An explicit, energy-conserving particle-in-cell scheme for relativistic plasmas

TL;DR

This paper introduces an explicit, energy-conserving particle-in-cell scheme for relativistic plasmas, extending previous non-relativistic methods to improve energy conservation in simulations.

Contribution

The paper develops a relativistic PIC scheme based on an analytically solvable optimization problem that enforces exact energy conservation, compatible with common electromagnetic solvers.

Findings

The scheme achieves dramatic improvements in energy conservation over traditional PIC methods.

It is compatible with Yee/FDTD and PSATD electromagnetic solvers.
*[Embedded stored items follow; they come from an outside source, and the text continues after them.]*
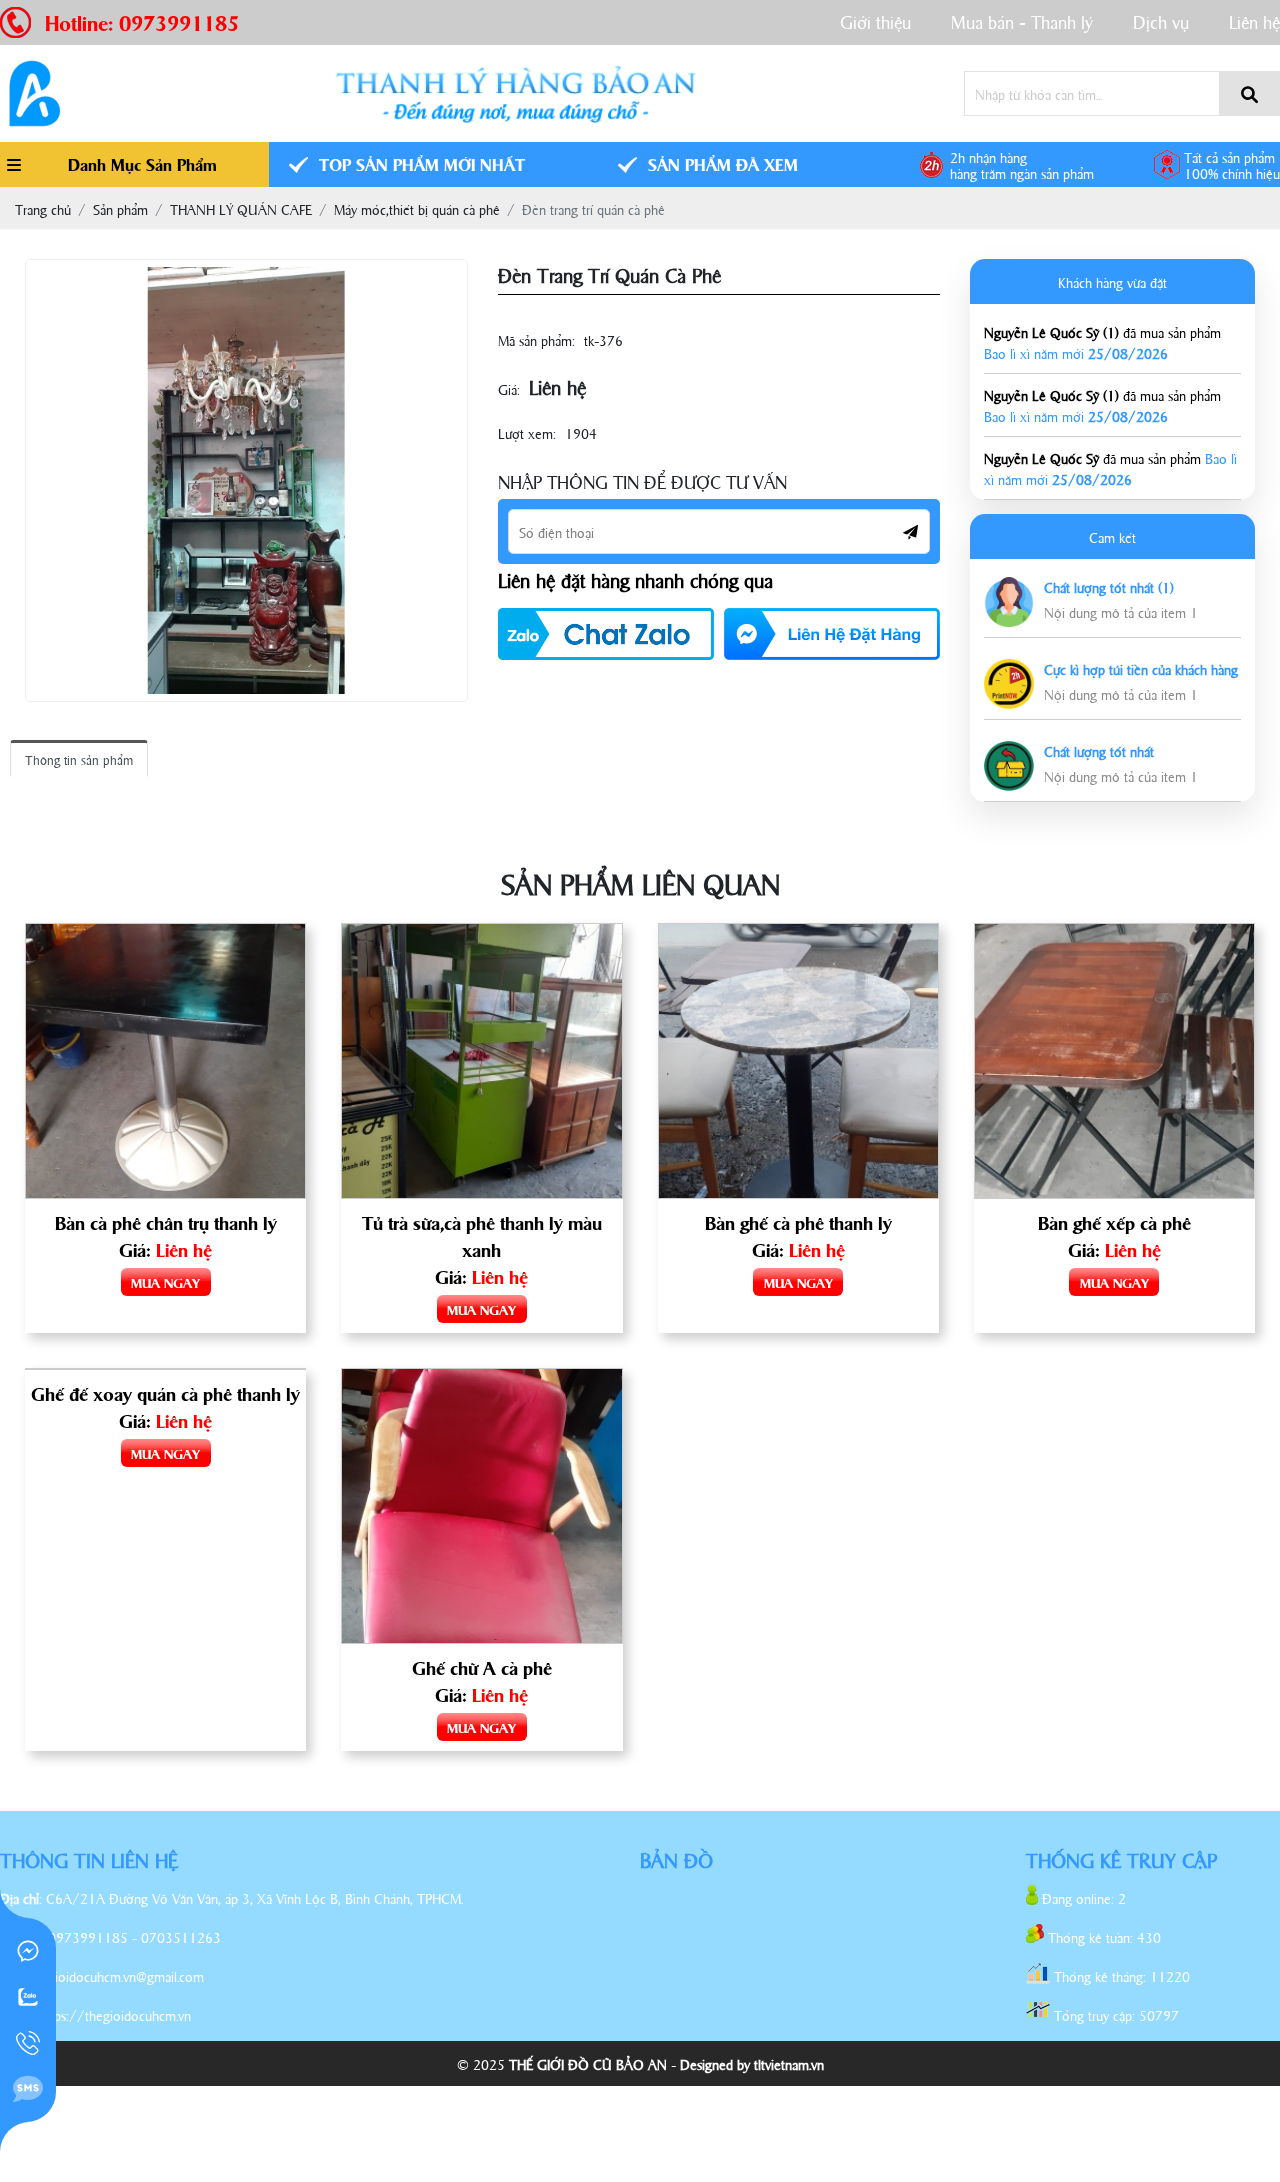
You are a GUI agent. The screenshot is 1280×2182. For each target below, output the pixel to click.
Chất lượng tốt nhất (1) (1109, 586)
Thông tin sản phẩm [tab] (79, 759)
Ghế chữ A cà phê (482, 1667)
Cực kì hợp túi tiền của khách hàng (1141, 668)
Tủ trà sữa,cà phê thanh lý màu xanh (482, 1235)
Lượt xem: (527, 432)
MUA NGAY (165, 1282)
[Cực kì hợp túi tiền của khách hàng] (1009, 669)
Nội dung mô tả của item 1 (1121, 611)
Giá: (509, 388)
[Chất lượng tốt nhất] (1009, 751)
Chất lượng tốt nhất (1099, 750)
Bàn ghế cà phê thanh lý (798, 1222)
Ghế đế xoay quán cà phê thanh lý (165, 1393)
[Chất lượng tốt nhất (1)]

The scheme is verified on standard relativistic test problems, confirming conservation properties.

Abstract

We extend the recently-developed explicit, energy-conserving particle-in-cell (PIC) scheme of [1] to the relativistic Vlasov-Maxwell system. As in the non-relativistic case, the method is built on an optimization problem that is analytically solvable, local to each particle, and designed to enforce exact energy conservation. Although the solution to this optimization problem is not guaranteed to be real, we show that such instances are rare enough for practical simulation parameters to permit dramatic improvements in energy conservation over traditional explicit PIC schemes. We show that, as in the non-relativistic case, the scheme is compatible with popular field-solvers for electromagnetic PIC schemes, including the Yee/FDTD and pseudo-spectral analytic time-domain (PSATD) methods. The scheme is verified on standard relativistic test problems, where its conservation properties are confirmed.